La puntada escondida, paso a paso
El secreto está en cuánta tela tomas con la aguja: solo uno o dos hilitos. Mira el diagrama:
- Esconde el nudo dentro del doblez para que no asome.
- Saca la aguja por el borde del doblez.
- Justo enfrente, toma uno o dos hilos de la tela principal (nada más) y vuelve a entrar en el doblez un poco más adelante.
- Avanza así, en zigzag, dejando los puntos separados medio centímetro. No aprietes el hilo: debe quedar flojito.
- Al terminar, remata dentro del doblez y plancha suave.
Secretos para que quede de modista
- Hilo del mismo color: si no tienes el exacto, elige uno un tono más oscuro (se disimula mejor que uno más claro).
- No tenses: si aprietas el hilo, la tela se frunce y se marca por el derecho.
- Puntos separados: juntarlos no lo hace más firme, solo más visible.

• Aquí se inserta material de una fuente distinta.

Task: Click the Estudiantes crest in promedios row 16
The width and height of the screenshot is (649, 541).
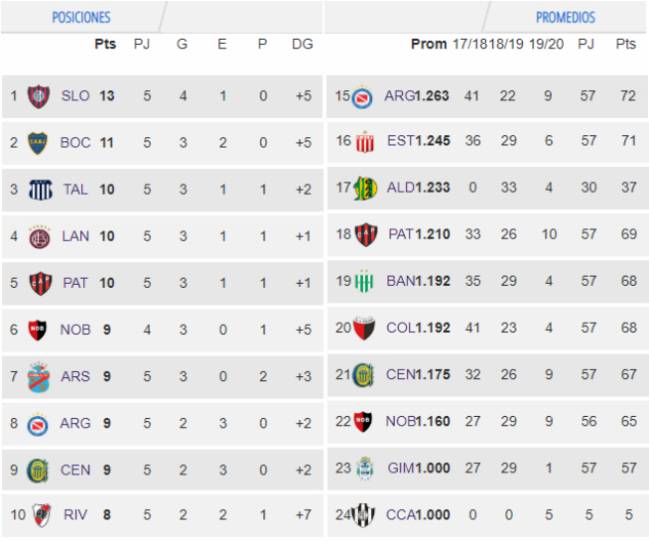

- Plancha al final, siempre. Es lo que da el acabado profesional.
Para cerrar
La primera vez que termines un ruedo, lo des vuelta y no veas ni una sola puntada, te vas a sentir una profesional. Es una de esas técnicas sencillas que cambian todo el resultado: la diferencia entre «se nota que es hecho en casa» y «¿dónde lo compraste?».